The study, published in the journal Science, noted that simple shifts in the functioning of genes in the leaf bud gave plants a flexible mechanism to make leaves of different shapes and sizes. The researchers, including those from the John Innes Centre in the UK, studied the aquatic, carnivorous plant Utricularia gibba, or bladderwort - which has unusual cup-shaped leaves with trap-doors to catch prey - to understand the basic principles by which plants make leaves. "We've discovered a general principle by which leaves from flat sheets to needle-like and curved shapes are formed," said study co-author Enrico Coen of the John Innes Centre. "We found that the complex leaf shapes of carnivorous plants evolved from species with flat leaves through simple shifts in gene activity in the leaf bud.
What surprised us is how such a simple mechanism could underlie such a wide diversity of leaf shapes," Coen said. Earlier research had identified a kind of inbuilt compass in the plant cells which oriented the growth and development of their leaves from a sheet of cells. In the current study, the researchers used molecular genetic analysis, and computer modelling to show how this cellular sheet is formed and identified a second compass. The researchers also found sections of gene activity that were involved in setting the sheets up.
The study noted that each bladderwort leaf had several needle-like leaflets along with a trap. The researchers found that the initiation and development of the trap required the gene activity to be restricted to a small region. According to the study, the traps failed to develop, and only needle-like leaflets formed in the absence of restricted gene activity. The study sheds light on how changes in the activity of genes create a polarity field within the cells that orient tissue growth. The researchers said most leaves have a flat structure to harvest light for photosynthesis.

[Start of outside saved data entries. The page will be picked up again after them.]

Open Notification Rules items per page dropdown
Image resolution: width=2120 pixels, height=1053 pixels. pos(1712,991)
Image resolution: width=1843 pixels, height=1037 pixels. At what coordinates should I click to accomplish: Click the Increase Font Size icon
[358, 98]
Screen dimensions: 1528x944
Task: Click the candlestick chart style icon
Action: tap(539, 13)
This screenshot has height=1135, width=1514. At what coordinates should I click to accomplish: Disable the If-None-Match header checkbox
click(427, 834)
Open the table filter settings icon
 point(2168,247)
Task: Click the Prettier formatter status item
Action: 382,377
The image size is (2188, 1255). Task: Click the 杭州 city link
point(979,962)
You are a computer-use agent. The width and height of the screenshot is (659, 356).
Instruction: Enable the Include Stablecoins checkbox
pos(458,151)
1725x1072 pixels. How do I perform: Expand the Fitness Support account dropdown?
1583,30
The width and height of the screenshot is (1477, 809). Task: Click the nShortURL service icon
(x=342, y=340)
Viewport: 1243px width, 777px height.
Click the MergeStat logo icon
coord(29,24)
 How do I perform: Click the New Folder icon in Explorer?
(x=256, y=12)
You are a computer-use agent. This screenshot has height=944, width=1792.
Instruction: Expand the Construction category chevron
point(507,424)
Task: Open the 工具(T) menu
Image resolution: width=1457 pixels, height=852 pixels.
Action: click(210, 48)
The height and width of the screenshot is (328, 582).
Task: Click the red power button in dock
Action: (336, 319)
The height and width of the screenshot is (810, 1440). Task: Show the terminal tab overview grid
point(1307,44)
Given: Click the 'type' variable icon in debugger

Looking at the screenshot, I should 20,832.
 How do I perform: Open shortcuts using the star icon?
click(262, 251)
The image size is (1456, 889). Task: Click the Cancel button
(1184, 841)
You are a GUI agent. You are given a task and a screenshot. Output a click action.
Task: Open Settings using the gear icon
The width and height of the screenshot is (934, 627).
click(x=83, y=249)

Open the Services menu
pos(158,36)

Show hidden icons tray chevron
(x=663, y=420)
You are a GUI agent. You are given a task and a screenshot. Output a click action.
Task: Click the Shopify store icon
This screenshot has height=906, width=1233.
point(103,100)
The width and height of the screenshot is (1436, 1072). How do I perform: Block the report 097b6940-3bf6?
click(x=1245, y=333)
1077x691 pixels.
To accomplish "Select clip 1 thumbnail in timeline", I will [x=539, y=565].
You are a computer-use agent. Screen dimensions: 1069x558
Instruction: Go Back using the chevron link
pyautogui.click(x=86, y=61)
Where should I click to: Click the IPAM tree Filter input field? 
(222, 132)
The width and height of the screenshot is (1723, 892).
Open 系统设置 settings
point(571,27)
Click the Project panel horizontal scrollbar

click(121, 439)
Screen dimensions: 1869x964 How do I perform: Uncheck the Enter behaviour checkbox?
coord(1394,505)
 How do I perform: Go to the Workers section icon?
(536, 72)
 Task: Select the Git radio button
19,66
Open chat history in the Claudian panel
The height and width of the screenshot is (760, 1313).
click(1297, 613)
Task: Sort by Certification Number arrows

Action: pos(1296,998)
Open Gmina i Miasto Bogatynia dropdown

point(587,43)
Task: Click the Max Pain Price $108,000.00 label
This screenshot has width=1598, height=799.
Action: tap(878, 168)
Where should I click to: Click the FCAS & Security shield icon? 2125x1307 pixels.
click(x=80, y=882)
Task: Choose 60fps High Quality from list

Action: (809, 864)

But some plants like the bladderwort, they said, have strange cup-shaped exceptions to this rule. "If you want to understand why most leaves are flat, you might study exceptions, like the leaves of some carnivorous plants which form pitchers to trap prey," Coen explained. The researchers said leaf flatness is important for plants to harvest light, providing energy and food that sustains life on the planet. By understanding the principles of leaf formation, they said, scientists and plant breeders may be able to develop more sustainable crops.